Bent u van plan om werknemers vervroegd met pensioen te laten gaan, dan kunt u tijdelijk (tot 1 januari 2026) gebruikmaken van een verzachting van de strafheffing (RVU-heffing) van 52%. Met ingang van 1 januari dit jaar is namelijk de zogenoemde tijdelijke RVU-drempelvrijstelling ingevoerd. Dit betekent dat de eindheffing van 52% onder voorwaarden achterwege blijft, voor zover de betalingen in het kader van de RVU onder het bedrag blijven van de drempelvrijstelling van € 1.847. De drempelvrijstelling berekent u aan de hand van het aantal maanden vanaf de (eerste) uitkering tot aan het bereiken van de AOW-leeftijd van de werknemer, met een maximum van 36 maanden.

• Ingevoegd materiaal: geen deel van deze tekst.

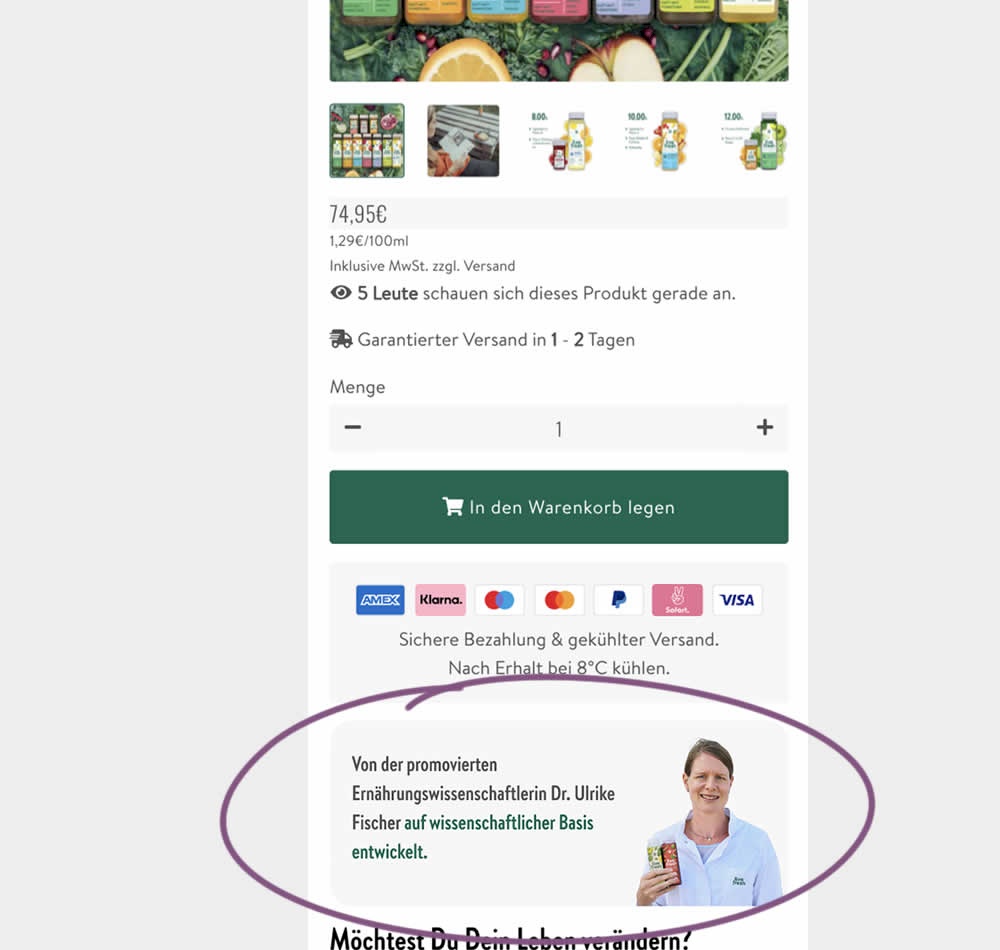Select the first juice bottles thumbnail
Viewport: 1000px width, 950px height.
(x=367, y=140)
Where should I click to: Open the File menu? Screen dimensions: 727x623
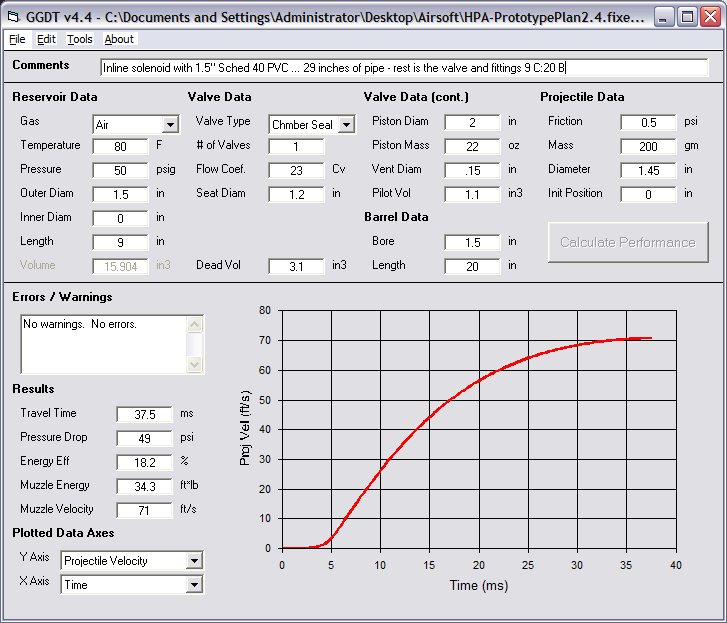click(17, 39)
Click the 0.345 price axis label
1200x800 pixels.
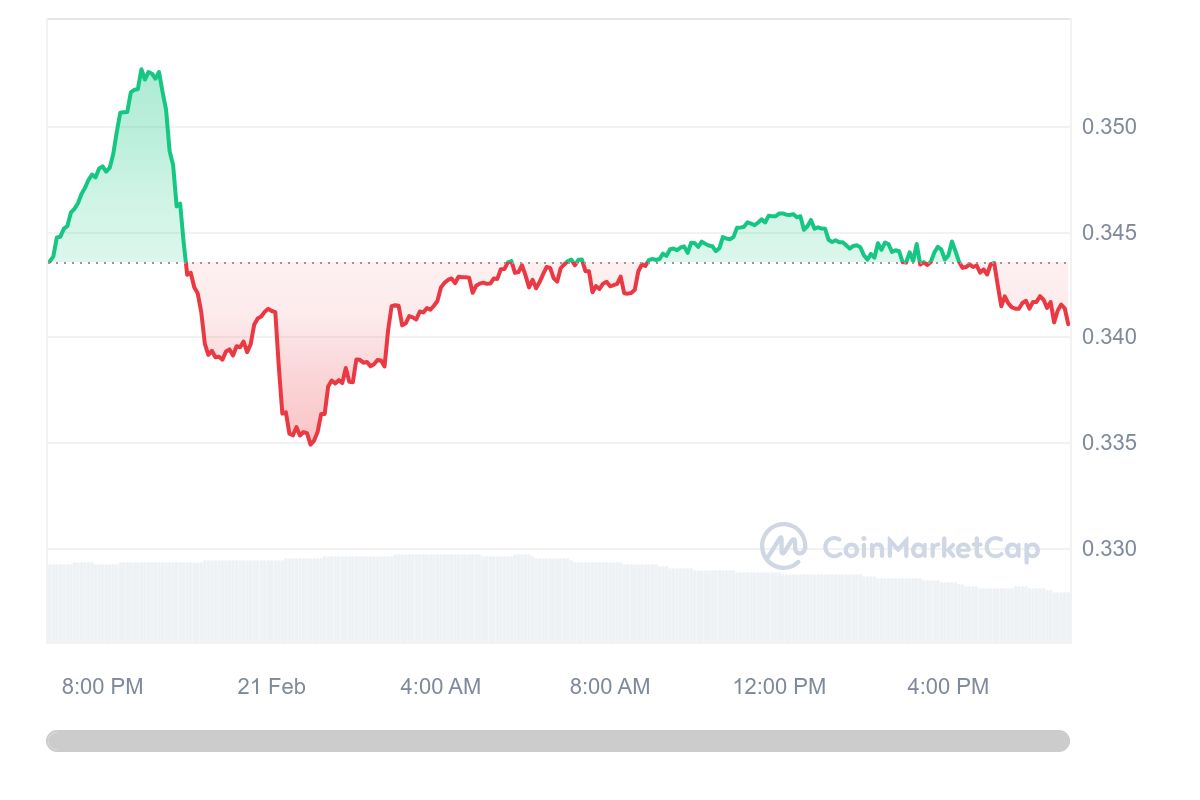pyautogui.click(x=1109, y=233)
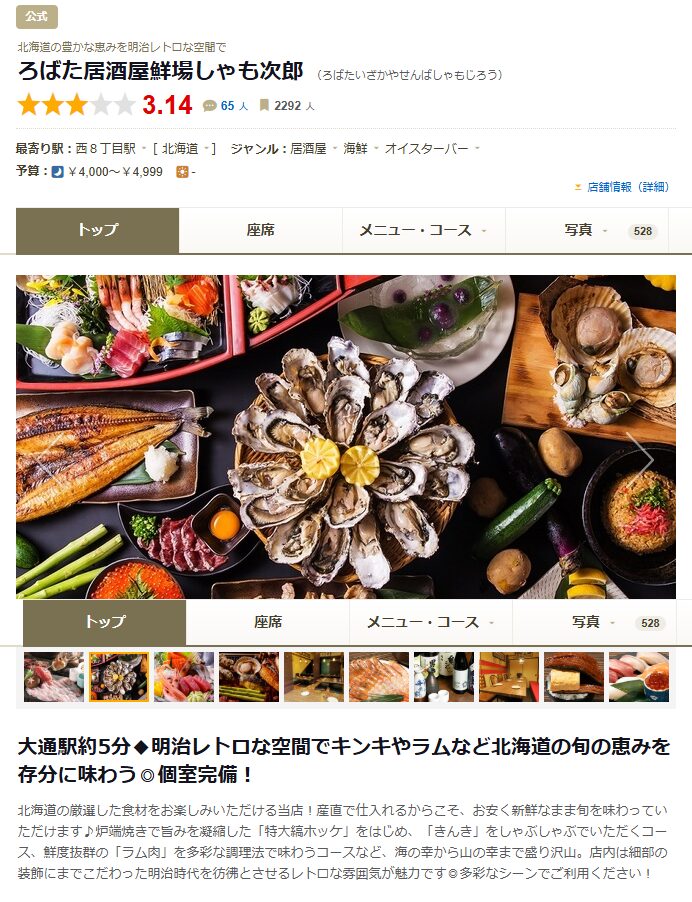Select the sake bottles thumbnail

pos(444,677)
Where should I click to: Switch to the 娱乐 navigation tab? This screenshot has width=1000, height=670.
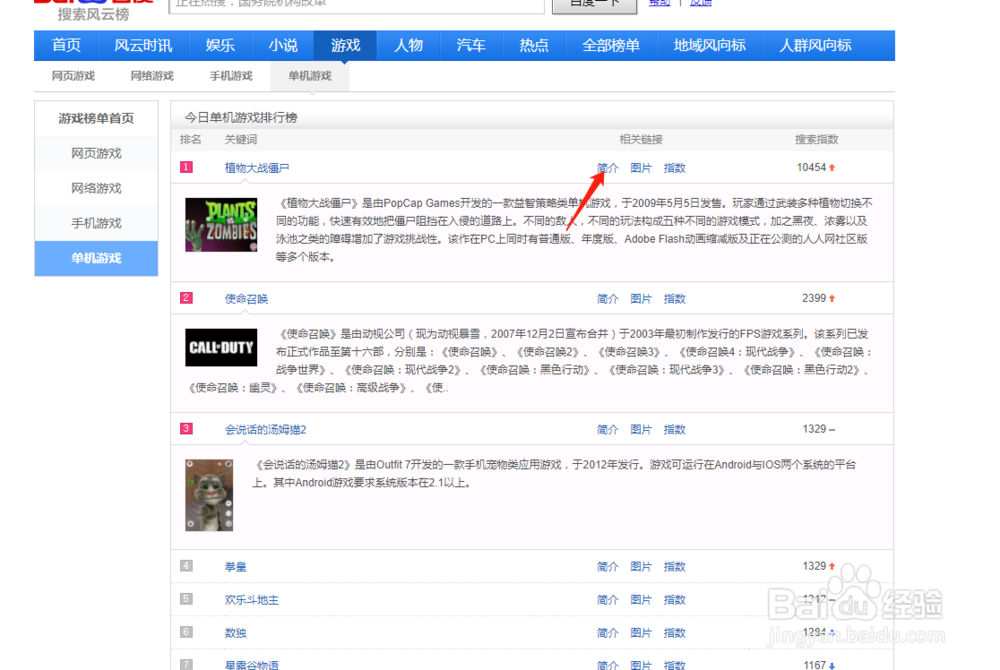[220, 45]
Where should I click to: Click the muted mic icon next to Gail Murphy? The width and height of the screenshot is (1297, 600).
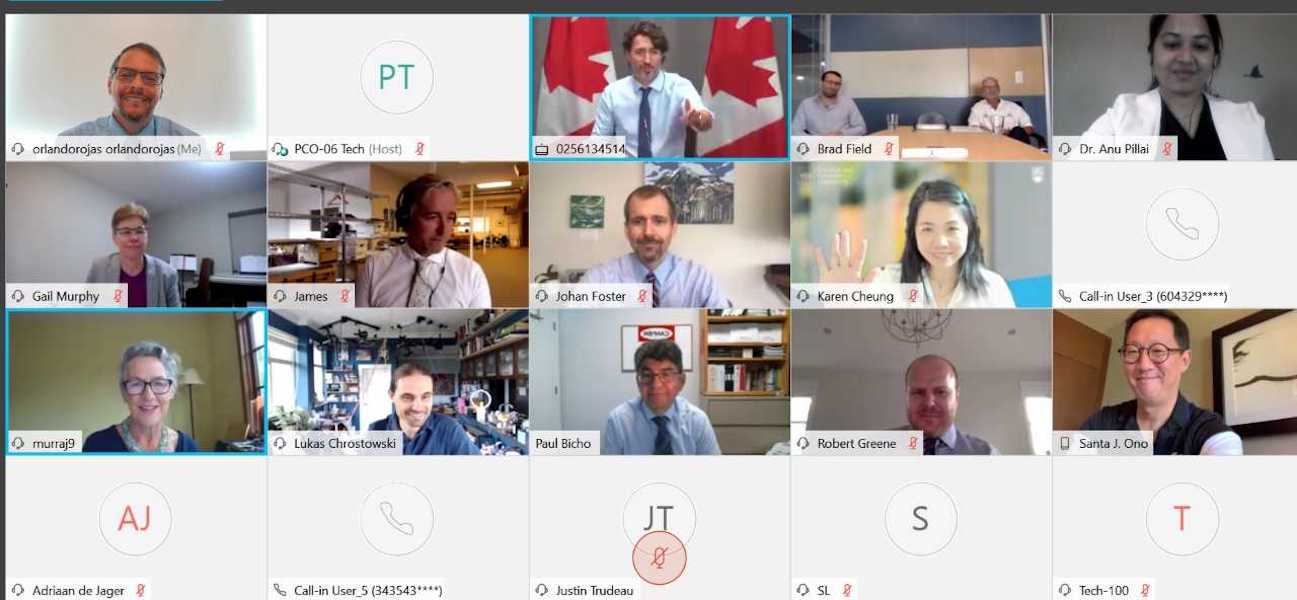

Alleen als u per maand meer uitbetaalt, moet u dus over het meerdere de strafheffing van 52% betalen. De Belastingdienst heeft bevestigd dat deze tijdelijke vrijstelling ook op lopende RVU-uitkeringen kan worden toegepast.
Let op!
De vrijstelling is van toepassing op de eindheffing die u moet betalen, níet op de loonbelasting die bij de werknemer wordt ingehouden. Op de uitkering die u aan de werknemer betaalt, moet u op de gebruikelijke manier loonbelasting inhouden. In de meeste gevallen is de groene tabel van toepassing, bij een periodieke betaling de tijdvaktabel en bij een eenmalige betaling de tabel bijzondere beloningen.